- **PROBLEM REQUIREMENTS**:
For this exercise, copy out each line of the material below that includes "agent".
--------------------
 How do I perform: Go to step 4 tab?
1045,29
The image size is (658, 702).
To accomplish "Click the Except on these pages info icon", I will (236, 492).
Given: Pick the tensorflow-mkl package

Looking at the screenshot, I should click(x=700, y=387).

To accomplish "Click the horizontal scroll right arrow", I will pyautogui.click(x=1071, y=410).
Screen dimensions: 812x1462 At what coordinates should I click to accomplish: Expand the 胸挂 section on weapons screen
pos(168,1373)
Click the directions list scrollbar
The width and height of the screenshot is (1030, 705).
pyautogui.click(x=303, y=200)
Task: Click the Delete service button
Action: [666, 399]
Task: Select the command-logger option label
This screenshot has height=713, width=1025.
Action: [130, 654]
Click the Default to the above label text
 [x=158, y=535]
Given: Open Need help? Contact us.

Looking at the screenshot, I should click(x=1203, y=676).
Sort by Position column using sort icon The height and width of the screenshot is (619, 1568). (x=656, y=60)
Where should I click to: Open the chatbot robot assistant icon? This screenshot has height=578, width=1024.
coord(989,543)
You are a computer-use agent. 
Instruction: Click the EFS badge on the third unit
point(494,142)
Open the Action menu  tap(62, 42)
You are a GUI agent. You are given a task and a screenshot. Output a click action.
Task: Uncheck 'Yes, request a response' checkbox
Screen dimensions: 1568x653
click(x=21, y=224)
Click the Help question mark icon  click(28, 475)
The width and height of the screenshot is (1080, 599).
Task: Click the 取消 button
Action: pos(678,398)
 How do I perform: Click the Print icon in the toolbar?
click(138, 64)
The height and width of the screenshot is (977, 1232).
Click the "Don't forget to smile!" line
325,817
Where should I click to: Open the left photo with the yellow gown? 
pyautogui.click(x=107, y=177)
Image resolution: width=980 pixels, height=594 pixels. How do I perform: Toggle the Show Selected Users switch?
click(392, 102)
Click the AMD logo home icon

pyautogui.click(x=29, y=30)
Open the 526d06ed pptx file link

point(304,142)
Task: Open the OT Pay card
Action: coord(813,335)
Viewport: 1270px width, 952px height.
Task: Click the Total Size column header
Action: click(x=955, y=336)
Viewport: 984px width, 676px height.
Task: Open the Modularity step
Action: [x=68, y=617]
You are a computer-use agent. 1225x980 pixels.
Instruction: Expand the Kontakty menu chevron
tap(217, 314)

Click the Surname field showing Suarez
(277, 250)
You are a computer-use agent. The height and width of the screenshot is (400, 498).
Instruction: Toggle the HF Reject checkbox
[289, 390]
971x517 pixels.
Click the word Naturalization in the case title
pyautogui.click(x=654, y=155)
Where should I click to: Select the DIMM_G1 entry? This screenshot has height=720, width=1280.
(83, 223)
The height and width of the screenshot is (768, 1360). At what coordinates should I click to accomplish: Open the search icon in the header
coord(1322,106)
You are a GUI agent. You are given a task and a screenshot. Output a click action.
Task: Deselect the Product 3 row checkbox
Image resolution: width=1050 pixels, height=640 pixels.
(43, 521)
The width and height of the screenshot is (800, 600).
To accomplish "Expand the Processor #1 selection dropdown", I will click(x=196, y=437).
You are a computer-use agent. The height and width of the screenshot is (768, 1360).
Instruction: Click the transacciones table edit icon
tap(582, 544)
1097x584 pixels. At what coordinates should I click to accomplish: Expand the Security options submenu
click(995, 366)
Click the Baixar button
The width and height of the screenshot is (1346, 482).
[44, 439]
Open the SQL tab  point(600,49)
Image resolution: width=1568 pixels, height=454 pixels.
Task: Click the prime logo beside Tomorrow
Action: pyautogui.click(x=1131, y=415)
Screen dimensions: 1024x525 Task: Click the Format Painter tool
--------------------
- **OUTPUT**:
You are a computer-use agent. 
You are a GUI agent. You are given a task and a screenshot. Output a click action.
You are a computer-use agent. 1225x980 pixels.
You are a computer-use agent. The height and width of the screenshot is (400, 498).
You are a GUI agent. You are given a task and a screenshot. Output a click action.
You are a computer-use agent. The height and width of the screenshot is (768, 1360).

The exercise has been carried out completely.